Empirisme logis, aspek ontologisnya, yaitu pada posisi materialisme, Kajiannya pada relitas yang terobservasi secara inderawi dan dapat dipahami oleh rasio (bukan permasalahan metafisis). Aspek epistemologinya yakni empirisme yang menggunakan metode induktif dan deduktif sekaligus rasional. Aspek aksiologinya, teologisme etis dikuti oleh deontologisme.
Empirisme analitis, aspek ontologisnya, yaitu materialisme (realitas yang terobservasi secara inderawi dan dapat dipahami oleh rasio. Aspek epistemologisnya, yakni empirisme (induktif) diikuti secara simultan oleh rasionalisme (deduktif) dan empirisme (induktif). Aspek aksiologinya, hubungan secara simultan antara teologisme etis dan deontologisme etis.
Rasionalisme kritis, aspek ontologisnya, adanya kajian yang dapat muncul baik dari ide maupun materi yang bersifat dualisme. Aspek epistemologisnya, hanya menggunakan metode penalaran deduktif yang rasional. Aspek aksiologisnya, deontologisme etis.
Konstruktivisme kritis, aspek ontologisnya, melihat pada adanya kesenjangan antara materalisme dan idealisme. Aspek epistemologisnya, hubungan secara simultan antara empirisme (deduktif) dan rasionalisme (induktif).

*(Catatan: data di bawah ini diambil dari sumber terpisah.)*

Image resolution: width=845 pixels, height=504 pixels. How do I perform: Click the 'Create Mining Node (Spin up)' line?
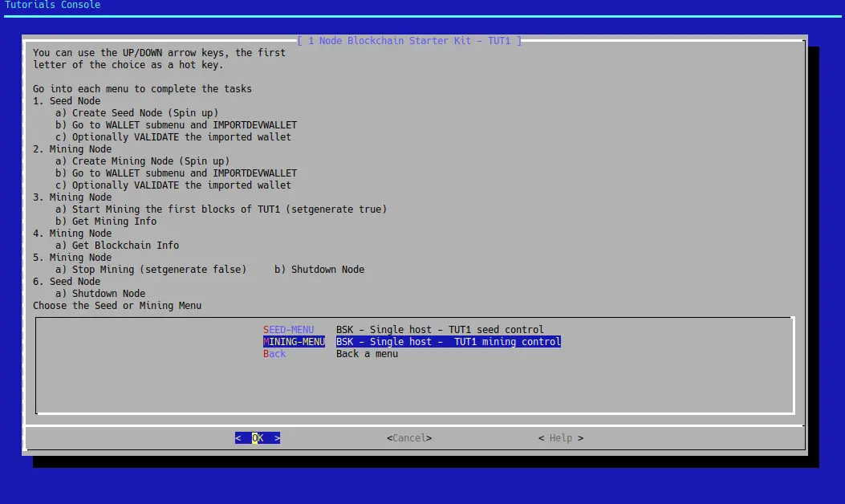[x=142, y=161]
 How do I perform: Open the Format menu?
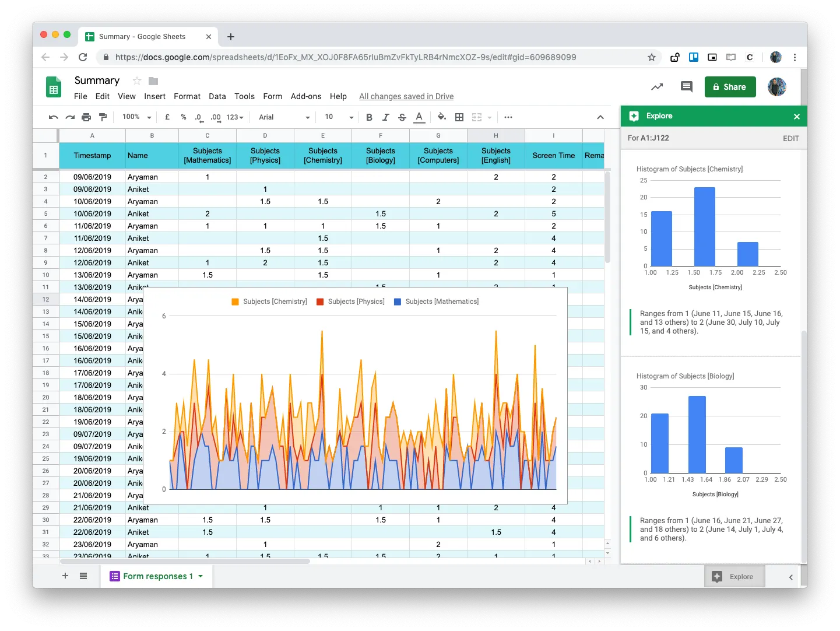pos(187,96)
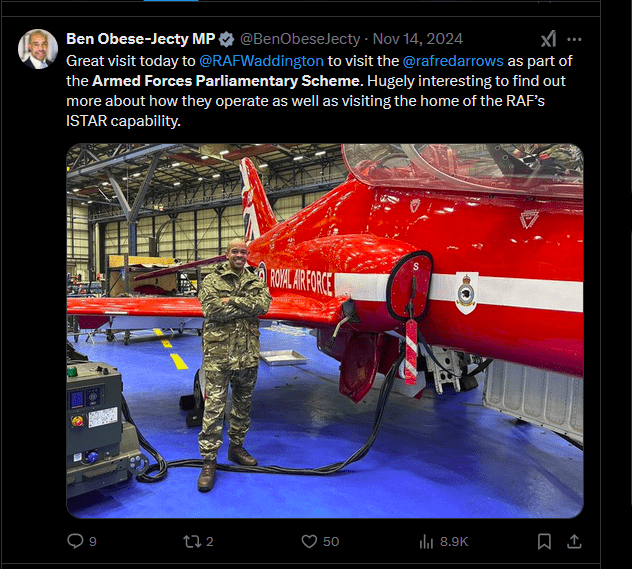Open the Red Arrows hangar photo
The image size is (632, 569).
tap(325, 331)
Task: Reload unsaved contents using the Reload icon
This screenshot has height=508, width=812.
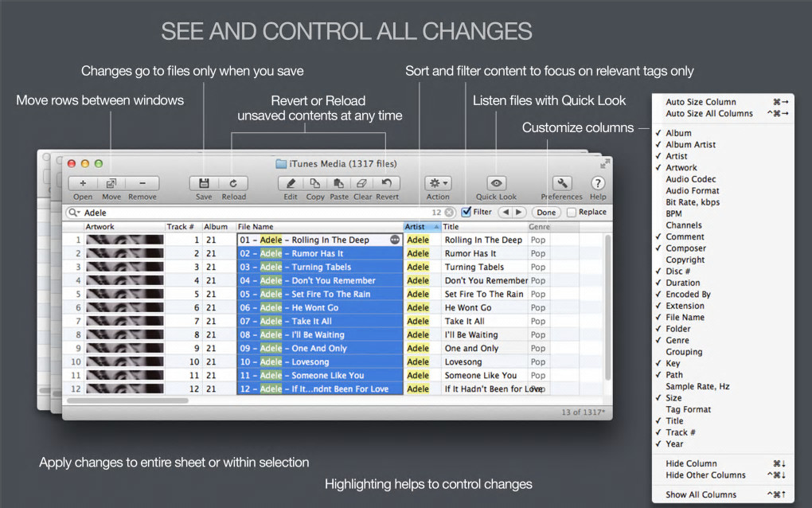Action: [233, 183]
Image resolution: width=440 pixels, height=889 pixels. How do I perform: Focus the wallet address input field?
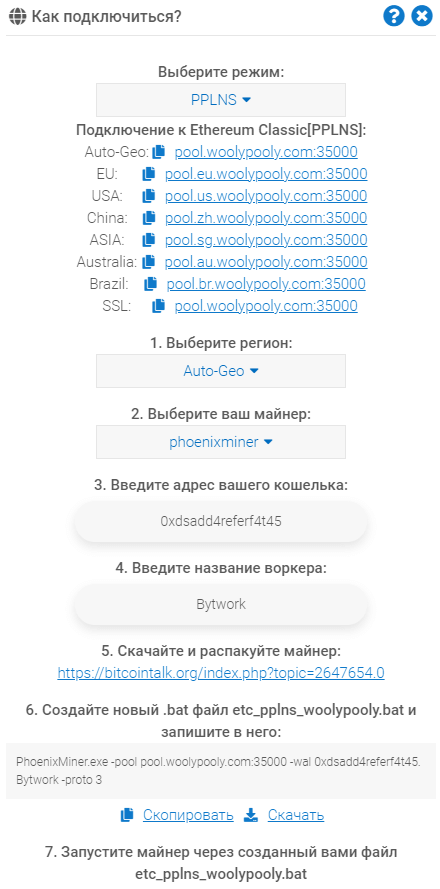click(221, 522)
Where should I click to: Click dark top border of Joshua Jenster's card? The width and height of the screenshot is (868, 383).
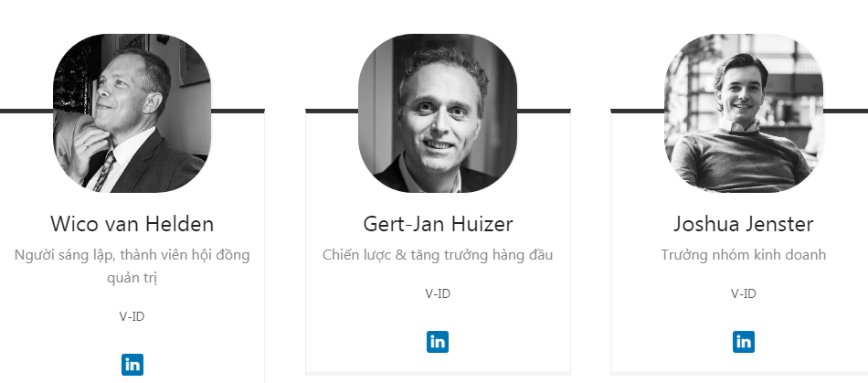click(x=637, y=111)
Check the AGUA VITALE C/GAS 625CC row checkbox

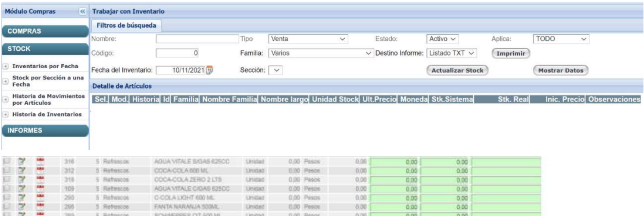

Disamping hukum penalaran, yang mengisi keragaman filsafat hukum dalam pengembanan hukum teoritis, juga dikenal penalaran hukum (law of reasoning). Menurut Neil Mac Cormick (1994:ix) penalaran hukum adalah …. One branch of practical reasoning, which is the application by humans of their reason to deciding how it is right to conduct themselves in situations of choice.
Dengan demikian penalaran hukum, tidak hanya sekedar berpikir teoritis, tetapi juga berpikir praktis untuk mengubah keadaan. Tentunya, sudut pandang penalaran hukum, akhirnya akan bermuara pada aliran-aliran filsafat hukum, yang tetap mengikuti ragaan pencabangan filsafat (ontologi, epistemologi, dan aksiologi). Melalui pencabangan filsafat, penalaran hukum dapat kita temukan dibeberapa literatur antara lain: aliran hukum kodrat, positivisme hukum, utilitarianisme, mazhab sejarah, sociological jurisprudence, realisme hukum, teori hukum pembangunan. Bahkan era postmodern, kembali menghidupkan gerakan realisme dengan critical legal study movement (CLS), yang mengarahkan untuk penciptaan aliran “hukum ideal”.

Damang

Mahasiswa PPS Fakultas Hukum UMI Makassar, Research Associate Republik Institute & Owner negarahukum.com. Sering menulis di beberapa harian lokal (Fajar, Tribun Timur, Gorontalo Post, & Manado Post), pernah dimuat ontologi cerpennya dalam "Menetak Sunyi" Yogyakarta: Litera. 2014.

You may also like...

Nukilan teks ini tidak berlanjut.